Can ZimaBoard 2 Run a Local AI Assistant?

Eva Wong is the Technical Writer and resident tinkerer at ZimaSpace. A lifelong geek with a passion for homelabs and open-source software, she specializes in translating complex technical concepts into accessible, hands-on guides. Eva believes that self-hosting should be fun, not intimidating. Through her tutorials, she empowers the community to demystify hardware setups, from building their first NAS to mastering Docker containers.

Introduction

At ZimaSpace, we continuously explore how compact hardware can redefine personal computing. In this article, we break down a hands-on experiment by the creator behind the Core Works Lab YouTube channel, who tested whether a fanless single-board server can run a fully local AI voice assistant.

We would like to thank Core Works Lab for the detailed walkthrough and real-world testing.
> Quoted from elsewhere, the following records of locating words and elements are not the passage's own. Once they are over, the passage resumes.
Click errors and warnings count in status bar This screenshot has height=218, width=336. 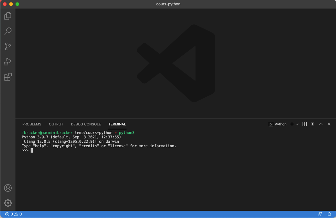tap(14, 214)
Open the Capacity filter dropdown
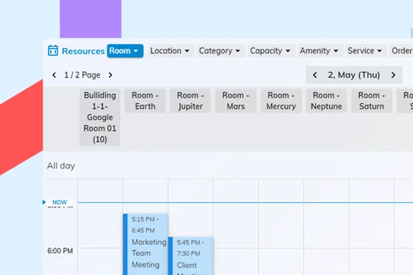This screenshot has height=275, width=413. click(x=270, y=51)
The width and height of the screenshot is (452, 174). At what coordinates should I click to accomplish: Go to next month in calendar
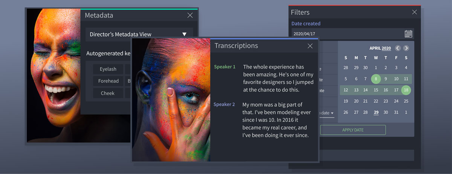pos(406,48)
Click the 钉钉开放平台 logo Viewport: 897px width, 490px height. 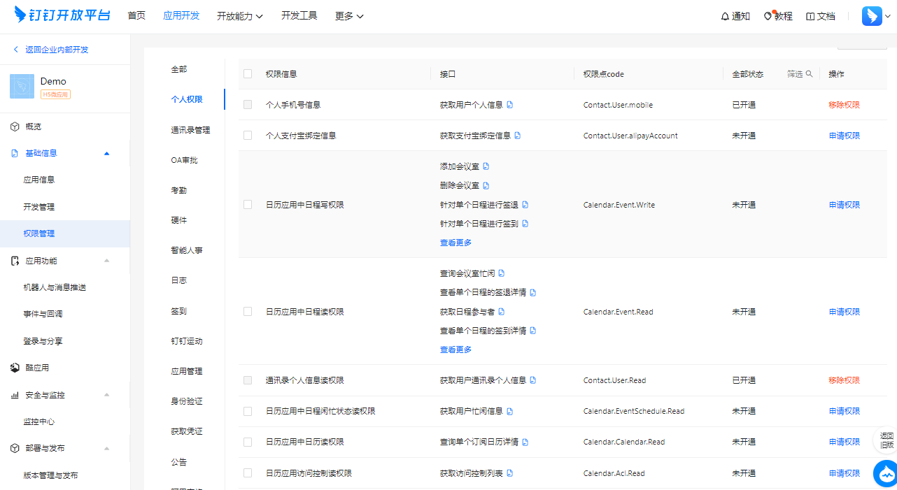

This article transforms their video insights into a structured, written format to help more users understand what’s possible with ZimaBoard 2 as a Home Server—from AI workloads to homelab setups.

Testing ZimaBoard 2 as a Local AI Machine

The device tested is the ZimaBoard 2 (Intel N150, 16GB DDR5, 64GB eMMC), a compact and low-power Home Server designed for flexibility. It supports native SATA and PCIe expansion, allowing users to connect SSDs, GPUs, and networking cards without additional adapters.
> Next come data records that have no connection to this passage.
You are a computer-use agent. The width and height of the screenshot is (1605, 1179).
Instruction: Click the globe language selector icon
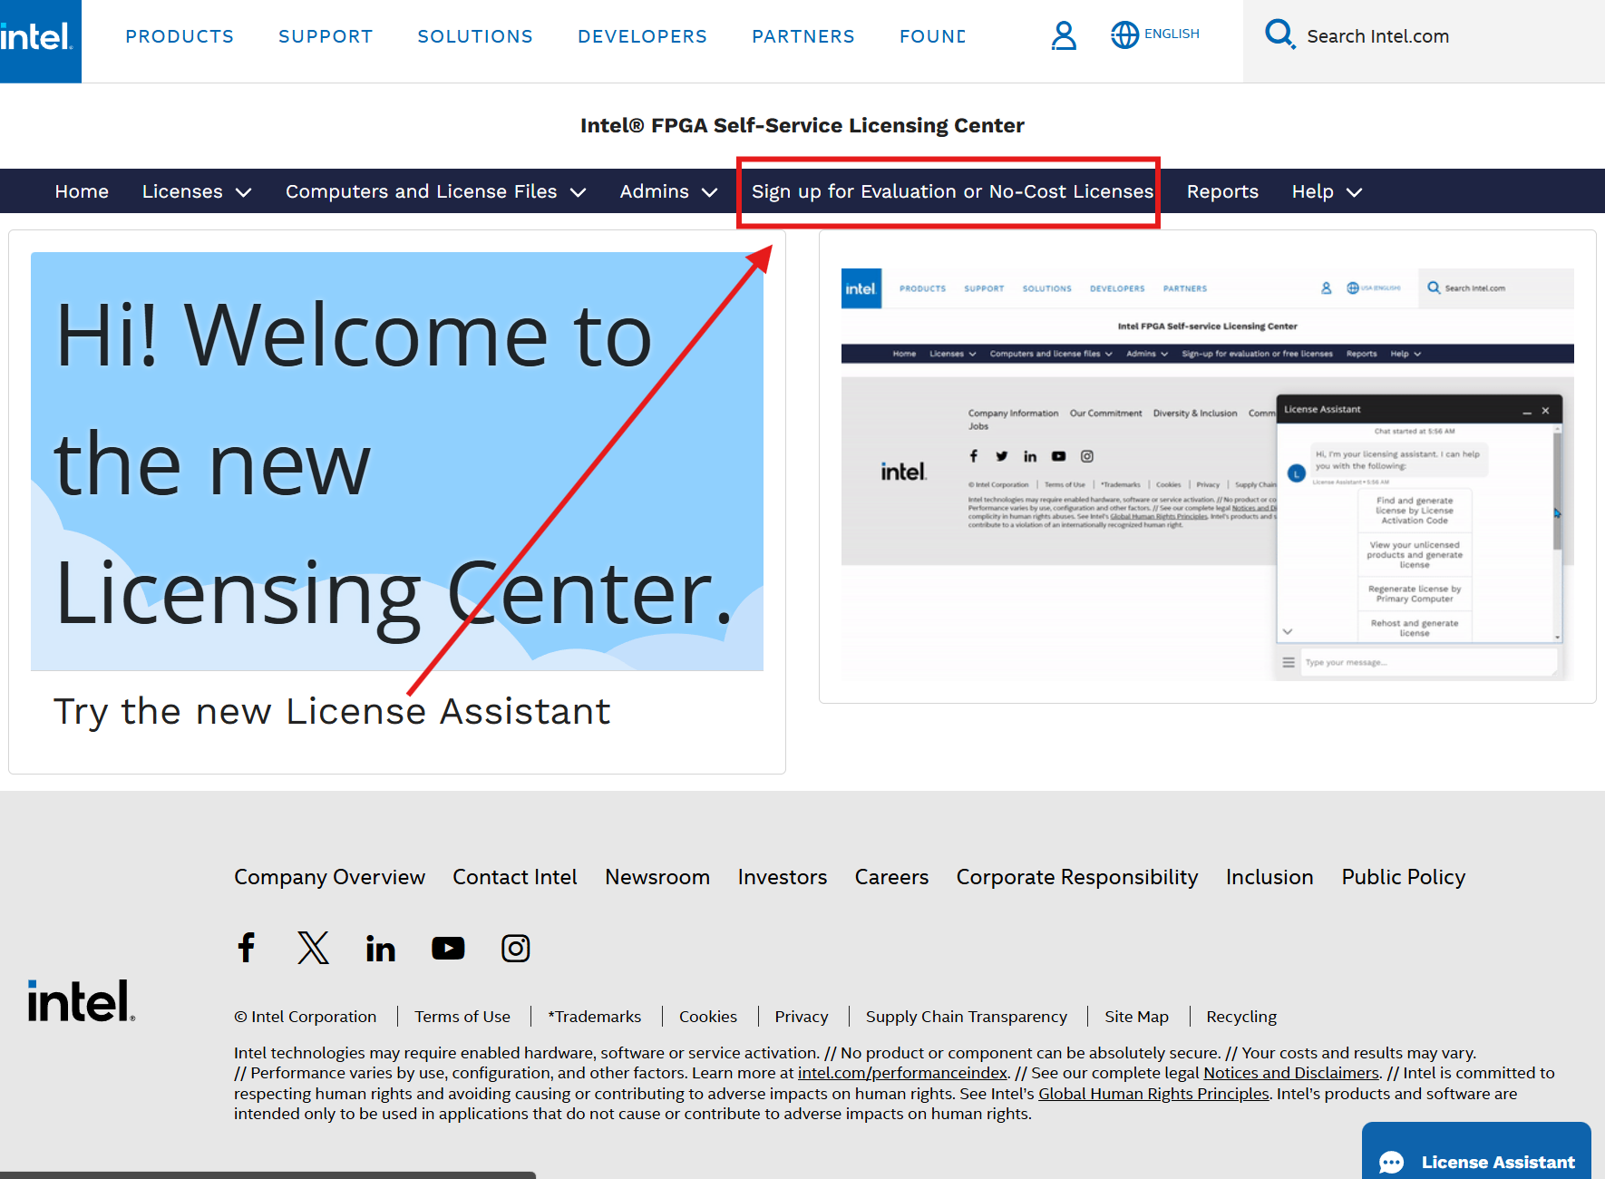[x=1124, y=35]
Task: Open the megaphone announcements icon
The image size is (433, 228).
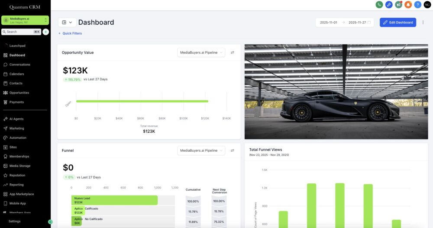Action: [x=398, y=4]
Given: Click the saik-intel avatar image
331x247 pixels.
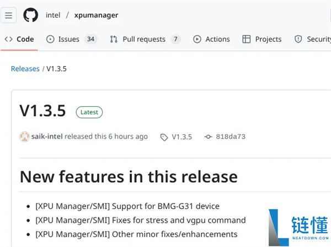Looking at the screenshot, I should tap(24, 136).
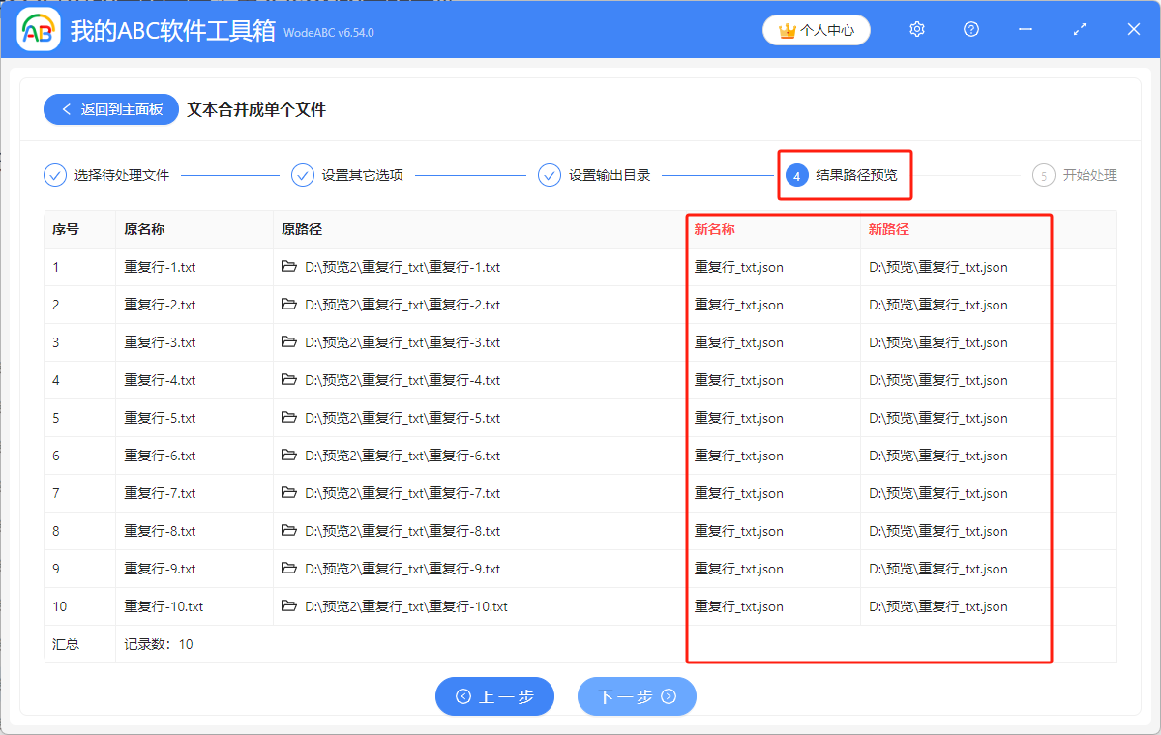Click checkmark on 设置其它选项 step
The image size is (1161, 735).
pyautogui.click(x=303, y=175)
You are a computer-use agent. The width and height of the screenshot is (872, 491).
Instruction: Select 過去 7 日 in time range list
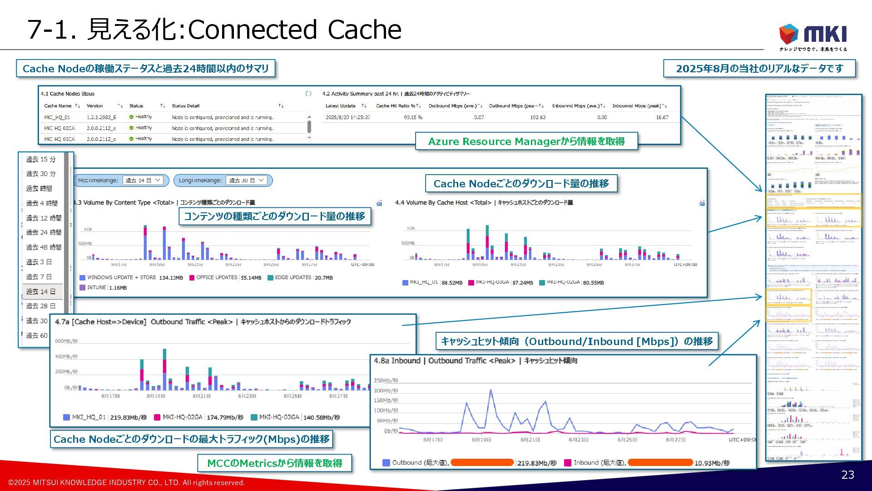(x=39, y=276)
The creator’s goal was clear:
Can a fanless Home Server run a local AI voice assistant reliably?

Initial Setup and Hardware Configuration

The system was expanded using:

The board boots into a web-based dashboard, where applications like Docker containers and tools such as N8N can be installed.

Key observation:
The setup process is straightforward, making ZimaBoard 2 accessible even for users building their first Home Server.

However, some minor hardware issues were noted:

  • Mounting bracket screws were not threaded
  • Some screws were too long for certain configurations

Running the AI Assistant (CAL)

The assistant (CAL) was deployed via Docker using CPU-only configuration.

Initial setup included:

  • Speech-to-text: Groq Whisper (cloud)
  • LLM: Groq (cloud inference)
  • Text-to-speech: Piper (local CPU)

Result:
The hybrid setup worked smoothly and responded quickly, establishing a strong baseline.

A key feature demonstrated was short-term memory, where the assistant stored and recalled data like tracking numbers or flight details.

Example:

  • Stored: Flight number AF1
  • Retrieved automatically for tool-based queries

This shows how persistent memory systems can enhance AI assistants on a Home Server.

Local LLM Testing with Ollama

The next phase tested fully local models using Ollama.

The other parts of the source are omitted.